### Excerpt

There’s an amazing moment in the Creation story: God has just created Adam, a perfect being in a perfect environment without any pain or sin. Adam can even talk to God face-to-face every single day! What could be better than that? But God tells him that there is still something missing in his life, something that made it imperfect. He said, “It is not good for the man to be alone” (Genesis 2:18).
We were created for relationships in which we can be encouraged, comforted, loved, appreciated and supported. Only then we can flourish. And so, just when many people are moving toward working from home, some businesses are working harder than ever to bring people together. They’ve discovered that many creative initiatives start during chance encounters between people and they’re designing workspaces that create opportunities for these meetings to happen.
Julia tackles her loneliness by linking up with other remote website designers. They Skype each other every morning at nine and talk about their to-do lists, share challenges and ideas, and tell each other what they hope to achieve. At 4.30 pm they have another virtual meeting where they share what they’ve done during the day.
“The Skype meetings help me feel less isolated,” Julia says. “It’s like I have colleagues again. We energise each other and we’re much more efficient because we can keep each other accountable.”
Martin telecommutes for a large company. “I work from home,” he says, “so I don’t see many of my colleagues. We use Skype to stay in touch because we can easily see who’s free for a chat and who doesn’t want to be disturbed. We try to have at least two Skype chats a day to help us stay connected with each other. Sometimes we synchronise our breaks and just hang out on Skype for 20 minutes.”

### Source information
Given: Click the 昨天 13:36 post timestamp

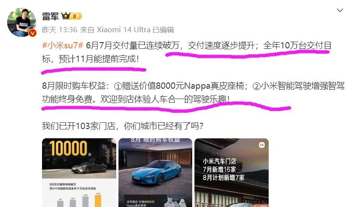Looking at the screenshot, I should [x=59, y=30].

...

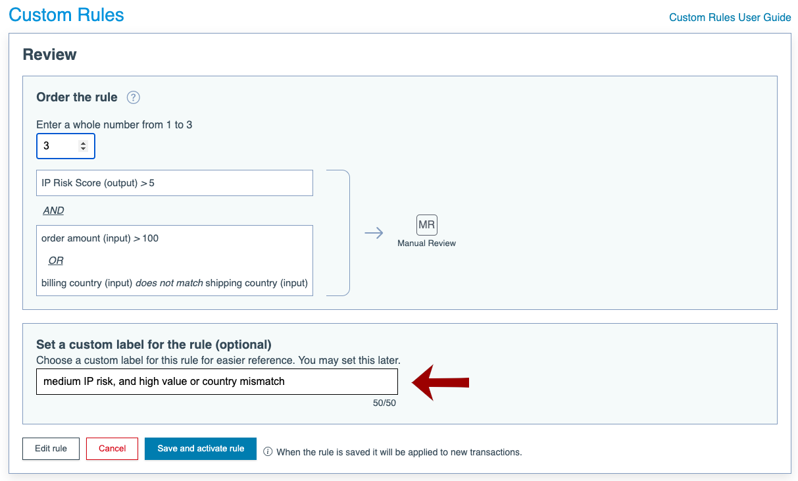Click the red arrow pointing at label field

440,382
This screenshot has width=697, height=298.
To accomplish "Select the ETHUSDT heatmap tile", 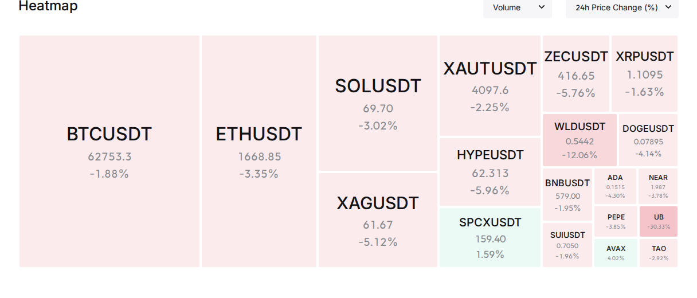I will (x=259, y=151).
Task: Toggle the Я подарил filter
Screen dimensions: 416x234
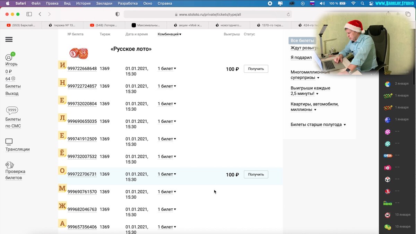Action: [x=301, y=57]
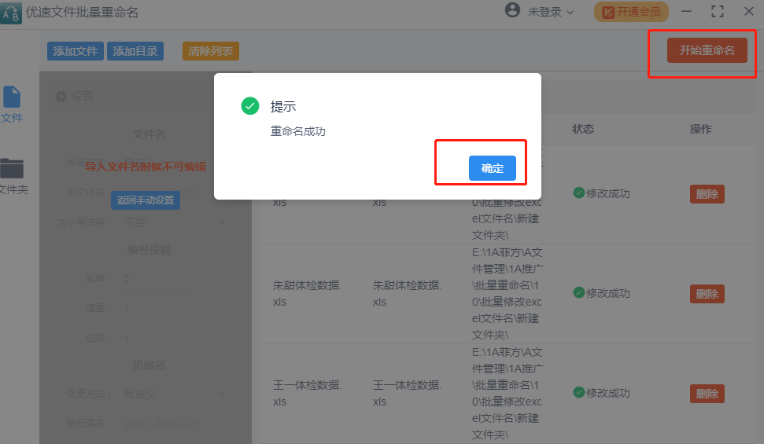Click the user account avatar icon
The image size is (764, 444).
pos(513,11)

### List of tasks
**1)** Copy the stretch of the passage on working from home from "Julia tackles her" through "during the day." word for word.
**2)** Decide whether each statement agrees with the passage on working from home. Answer yes or no, and quote the words of the passage that decide it.
(a) Julia and the other remote website designers hold two virtual meetings each day.
(b) Martin sees his colleagues in person at the company office.
(c) Some businesses are designing workspaces that make chance encounters between people more likely.
**3)** Continue the passage on working from home from the point where it stops.

### Task-by-task outputs
**1)**
Julia tackles her loneliness by linking up with other remote website designers. They Skype each other every morning at nine and talk about their to-do lists, share challenges and ideas, and tell each other what they hope to achieve. At 4.30 pm they have another virtual meeting where they share what they’ve done during the day.

**2)**
(a) Yes: "They Skype each other every morning at nine" and "At 4.30 pm they have another virtual meeting"
(b) No: "I work from home," he says, "so I don’t see many of my colleagues."
(c) Yes: "they’re designing workspaces that create opportunities for these meetings to happen"

**3)**
Sometimes we just need to find someone to work with or be with. Several thousand years ago King Solomon thought about living life alone and he wrote, “It’s better to have a partner than go it alone. Share the work, share the wealth. And if one falls down, the other helps, but if there’s no one to help, tough! . . . By yourself you’re unprotected. With a friend you can face the worst” (Ecclesiastes 4:9, 10, 12, The Message).*
For me, working from home was tough and lonely at first. But now I have a couple of other freelance jobs that involve working with a team. I enjoy the flexibility and variety. I can alternate quiet “writing days” with busy “people days.” I’m learning to notice when I need space to work on a project, when I need to find someone to help me and when I need to go for a walk with a friend.
If you’re working from home, it’s important to find the best work-social balance for you: one that enables you to get your work done without too many interruptions and one that gives you just the right amount of social connection to keep you happy, healthy and inspired.
Feeling isolated? Try Jelly
A “Jelly” is a co-working event where home workers and telecommuters come together in one place to work alongside each other. Jelly started in a New York apartment. It’s called a Jelly because there were some jelly beans on the table when the first group was wondering what to call their co-working event.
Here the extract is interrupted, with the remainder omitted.